- TO BE DONE: Return every line from the listing below that contains the string "screenshot". Matching is case-sensitive.

== EXTRACTED ENTRIES ==

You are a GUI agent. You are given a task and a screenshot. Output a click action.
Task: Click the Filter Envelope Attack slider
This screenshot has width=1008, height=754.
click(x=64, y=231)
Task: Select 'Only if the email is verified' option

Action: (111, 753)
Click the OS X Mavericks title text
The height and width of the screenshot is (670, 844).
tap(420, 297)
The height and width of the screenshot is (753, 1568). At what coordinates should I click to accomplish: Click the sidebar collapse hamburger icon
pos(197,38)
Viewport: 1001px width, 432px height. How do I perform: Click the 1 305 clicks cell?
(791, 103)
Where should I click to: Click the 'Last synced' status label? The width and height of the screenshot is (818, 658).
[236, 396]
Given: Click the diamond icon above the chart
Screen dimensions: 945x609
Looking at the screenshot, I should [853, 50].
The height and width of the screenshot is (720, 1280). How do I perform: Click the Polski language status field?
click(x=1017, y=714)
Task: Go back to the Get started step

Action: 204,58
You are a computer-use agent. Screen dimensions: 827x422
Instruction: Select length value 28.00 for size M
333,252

===

- RESULT:
You are a GUI agent. You are given a task and a screenshot. Output a click action.
This screenshot has width=1008, height=754.
The height and width of the screenshot is (670, 844).
The height and width of the screenshot is (753, 1568). At what coordinates should I click to accomplish: Click the sidebar collapse hamburger icon
Where should I click to: Click the 'Last synced' status label? The width and height of the screenshot is (818, 658).
Looking at the screenshot, I should [853, 50].
The height and width of the screenshot is (720, 1280). How do I perform: Click the Polski language status field?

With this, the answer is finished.